§ **To do**
Convert the lines from the one containing "Where should I" through the end into a two-column CSV with the columns instruction and location. Give one row for each instruction and its answer, put each field in quotes, replace line breaks with spaces, and leave the pictures out.

----- Data for this exercise -----

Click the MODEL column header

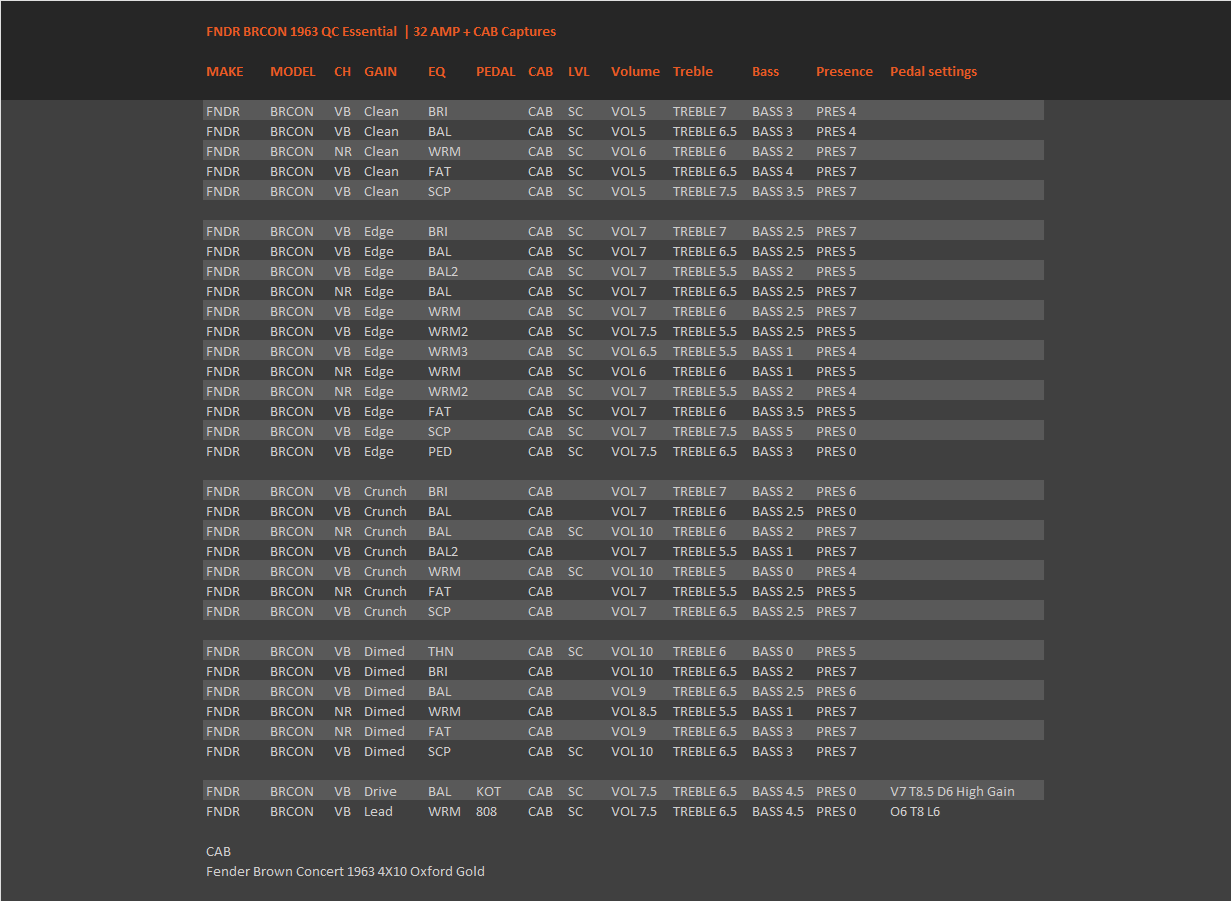click(292, 71)
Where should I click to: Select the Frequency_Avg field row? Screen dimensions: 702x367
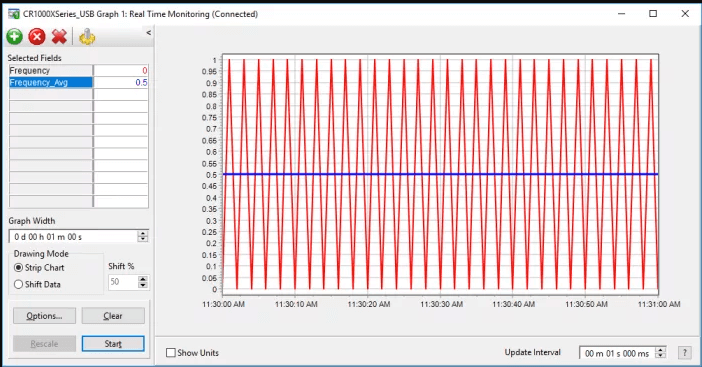point(79,82)
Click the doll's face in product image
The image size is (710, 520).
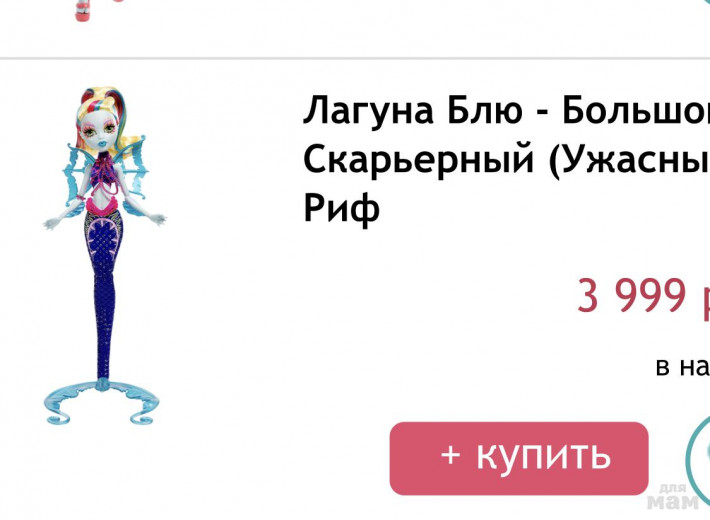[96, 130]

-----

§ **Result for this exercise**
instruction,location
"Where should I click to: Select the Frequency_Avg field row? Screen dimensions: 702x367","point(79,82)"
"Click the doll's face in product image The image size is (710, 520).","[96, 130]"